Il quarto vangelo descrive l’apparire di Gesù sulla scena pubblica con una fitta trama di incontri: Giovanni Battista indirizza verso il Messia due dei suoi discepoli, dei quali uno è Andrea, fratello di Simon Pietro. Il giorno dopo Gesù incontra Filippo, di Betsaida, lo stesso villaggio di Andrea e Pietro. Filippo annuncia al suo amico Natanaele di aver “trovato colui del quale hanno scritto Mosè, nella Legge, e i Profeti: Gesù, il figlio di Giuseppe, di Nàzaret. Natanaele reagisce con sarcasmo: “Da Nàzaret può venire qualcosa di buono? Filippo gli rispose: Vieni e vedi” (Gv 1, 46-47). La resistenza di Natanaele è comprensibile. Nazareth è proprio insignificante: è una delle rare località della Palestina a non essere menzionata in alcun versetto dell’Antico Testamento. Ai tempi di Gesù Nazareth era una marginale periferia dell’impero romano. Nazareth è un villaggio dimenticato forse dagli uomini, ma non da Dio! Proprio lì accadeva qualcosa di incredibile: quella ragazza conosciuta dai più, tutta ‘casa e chiesa’, era incinta. Apriti cielo! Il cielo si era aperto da sempre nella vita di quella ragazza, dal momento che Dio aveva modificato il codice spirituale di quella creatura preparata dal suo concepimento come “una degna dimora” (Colletta) per il Verbum della Creazione, la Parola “abbreviata” e circoscritta in un grumo fetale formatosi nel grembo verginale di questa giovane.

 

Gli indirizzi di Dio

Da Nàzaret può venire qualcosa di buono? Finalmente possiamo rispondere di sì; anzi da Nazareth viene qualcosa di grande, viene Maria, la Tutta Santa. Possiamo dire anche di Maria come del suo Figlio, che “ha condiviso in tutto, eccetto il peccato, la nostra condizione umana”. In quella periferia sconosciuta e deprezzata è fiorita la parte migliore dell’umanità. Non a caso il significato letterale di Nazareth, in ebraico, è proprio quello di ‘fiorita’, come già ricordava san Girolamo, nome particolarmente bello e delicato. È soprattutto Maria di Nazareth il fiore della Galilea. La giovinezza di Maria fiorisce nell’ ascolto. Lo ha imparato da piccola nella sinagoga di Nazareth; perciò vive come una porosità spirituale: si lascia impregnare della Parola. L’angelo può visitarla solo perchè trova un cuore disarmato. Lo stabat di Maria in ascolto è una presenza attiva, quanto il suo stabat ai piedi della croce. Ci insegna l’ospitalità del Mistero nella propria vita. Da Nàzaret viene la “piena di grazia”.

 

Dalle periferie può mai venire qualcosa di buono?
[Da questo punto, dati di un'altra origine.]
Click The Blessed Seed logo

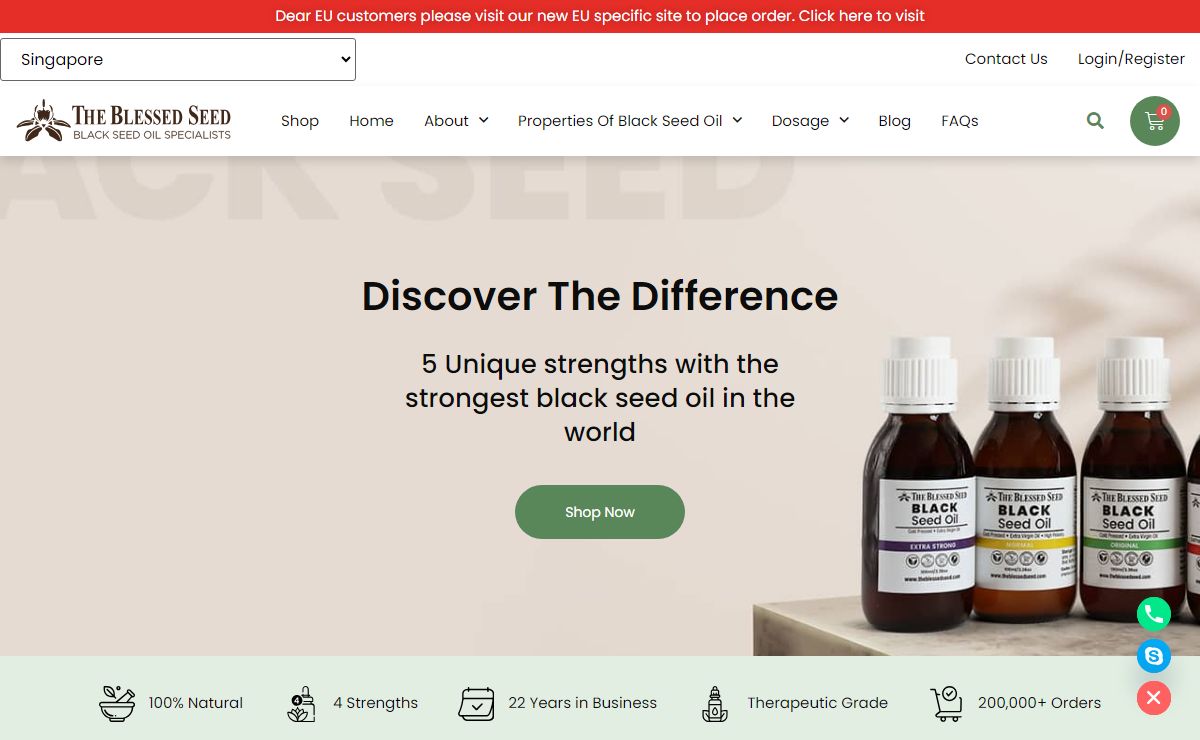point(124,121)
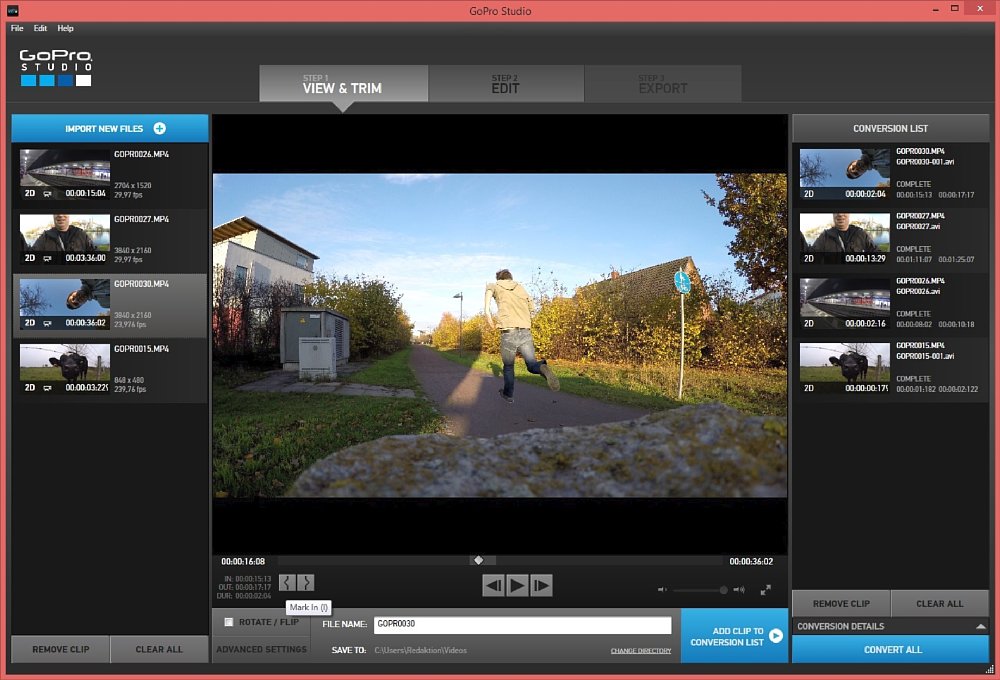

Comprendiamo allora che le periferie non sono un vuoto del religioso, ma i nuovi indirizzi di Dio. La logica di Dio è fin troppo chiara ed evidente. È proprio quell’improbabile Galilea a diventare nella predicazione di Gesù il luogo preferenziale dell’annuncio del Regno. Nella prima ‘omelia’ pubblica svolta nella sinagoga di Nazareth Gesù rivela la sua scelta preferenziale, una scelta decisamente di parte a favore di prigionieri, ciechi, oppressi (cfr Lc 4, 18-19). La scelta degli esclusi esclude l’arroganza e l’arroccamento dei benpensanti. Gesù lo dimostrerà nel suo costante agire, dando dignità a tutti i “periferici”. In condizioni apparentemente bloccate e lontane, nelle periferie morali, etniche, di genere, di cultura, di classe, fa irrompere un annuncio di salvezza. Le periferie non sono soltanto luoghi fisici: sono anche punti interni alla nostra esistenza, sono anche non-luoghi dell’anima che creano distanze che ci interpellano e che dobbiamo imparare a riconoscere, abbracciare e guarire.

 

Chiesa in cammino

Carissimi Andrea e Luca, “periferia” si accorda con “diakonia”, non per la sola assonanza di parole ma per la contiguità evangelica tanto necessaria nel dare forma pastorale all’agire della Chiesa. La prospettiva diaconale pone la Chiesa in cammino, in uscita verso l’umanità in attesa. Se Gesù è stato un uomo ‘periferico’, per la Chiesa la periferia non può essere un problema ma un nuovo orizzonte, per uscire e riscoprire un nuovo ardore missionario. E solo uscendo da se stessa la Chiesa può riscoprirsi, riconoscersi, e ripartire con una più grande vitalità. Non basta più un cristianesimo di sopravvivenza, né un cattolicesimo di manutenzione, né una pastorale di conservazione.

Caro Luca, la Chiesa ti chiama al ministero diaconale per abitare con la sapienza del cuore le periferie umane che hanno bisogno della maternità della Chiesa. La tua vita coniugale e familiare ti mettono immediatamente in sintonia e in continuità con l’accompagnamento delle famiglie e dei giovani, realtà di frequente periferiche rispetto ai nostri programmi. In una recente discorso Papa Francesco afferma: “Tante volte è successo nell’altra diocesi [Buenos Aires], veniva un parroco e mi diceva: “Ho un laico meraviglioso, sa fare tutto, tutto. Lo facciamo diacono? …”. Questo fenomeno lo vedo anche nei diaconi: diventano diaconi permanenti e invece di essere i custodi del servizio nella diocesi, subito guardano l’altare e finiscono per essere “preti mancati”, preti a metà strada. Io consiglio ai vescovi: “Allontanate i diaconi dall’altare”, che vadano al servizio. Sono i custodi del servizio, non chierichetti di prima categoria o preti di seconda categoria. Questo della clericalizzazione è un punto importante” (Papa Francesco, Al Dicastero per i laici, 16 novembre 2019).

Caro Andrea, guarda al tuo ministero cercando di conservare e osservare non solo per tutta la vita ma con tutta la tua vita lo spirito del servizio, considerando che il tuo diaconato se è detto ‘transeunte’ non è perché assumerai una categoria diversa da quella del servizio una volta diventato prete. Direi, ‘transeunte’ ma non troppo! Non prete-padrone! Non ti è consentito ricercare posizioni di prestigio, sfigurando il volto della Chiesa e delle stesse istituzioni ecclesiastiche che mai devono sposare logiche di privilegi, di favoritismi, di alleanze con chi può assicurare e consolidare la propria posizione di prestigio mondano. Il tuo essere diacono e prete abiterà l’umano di qualsiasi classe sociale per restare fedele al ‘perché’ e al ‘per chi’ della tua consacrazione: poveri, prigionieri, ciechi, oppressi… di oggi.

Andrea e Luca, alla scuola della casa di Nazareth imparate la lezione della diakonia da Colei che si dichiara “schiava”, serva della Parola che anche a voi oggi sarà consegnata per l’annuncio, per la celebrazione e per la testimonianza del mistero di Cristo.